Louos: Presidente da Câmara promete estudar 'providências' a serem tomadas após suspensão
Por José Marques
Foto: Max Haack/ Ag. Haack/ BN
O presidente da Câmara Municipal de Salvador, Pedro Godinho (PMDB), afirmou que procurará a assessoria jurídica da Casa para decidir que rumo deve tomar em relação à suspensão, em caráter liminar pelo Tribunal de Justiça da Bahia (TJ-BA), da validade da Lei de Ordenamento do Uso e da Ocupação do Solo (Louos). A medida foi aprovada no final de dezembro de 2011 pelos vereadores, às pressas, em um acordo polêmico entre as lideranças do governo e da oposição. Sem discussão prévia, emendas do Plano Diretor de Desenvolvimento Urbano (PDDU), que está sub judice, foram acrescentadas à matéria, sancionada pelo prefeito João Henrique em janeiro. A manobra não agradou a parte da ala da minoria e do PMDB, e o Ministério Público foi provocado para acionar a Justiça. Em entrevista ao Bahia Notícias nesta quarta-feira (27), Godinho disse que a apreciação da matéria foi feita com “respaldo na Lei Orgânica do Município e no Regimento da Câmara”, que permite a inclusão de emendas dos vereadores em projetos de lei. “Vamos estudar com a assessoria jurídica que providências poderão ser tomadas em relação a isso”, declarou.

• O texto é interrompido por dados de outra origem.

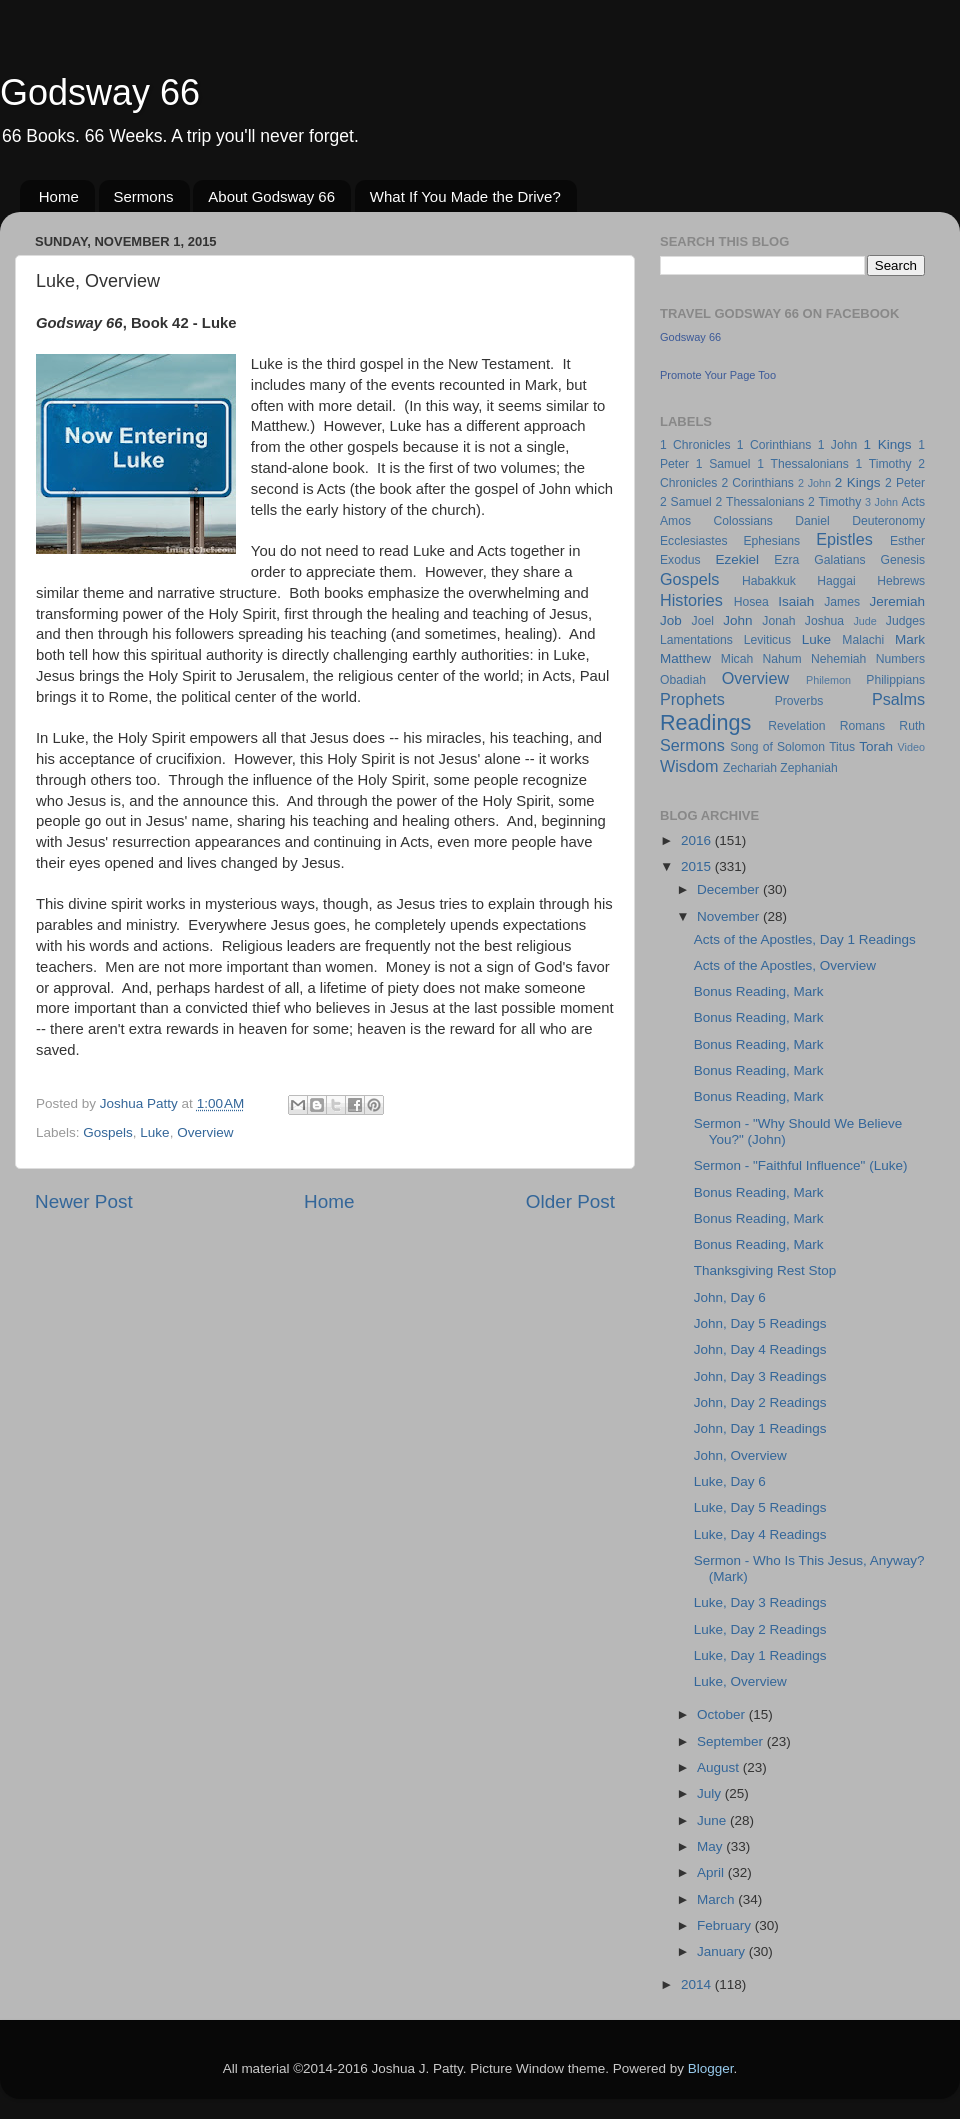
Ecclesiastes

A determinação do TJ-BA também foi engolida com gosto amargo pelo mercado imobiliário soteropolitano, que teve os alvarás de pelo menos 19 empreendimentos temporariamente suspensos. Contatado pelo BN, o presidente da Associação de Dirigentes de Empresas do Mercado Imobiliário da Bahia (Ademi), Nilson Sarti, afirmou que espera ler a decisão da Corte para se posicionar sobre a questão.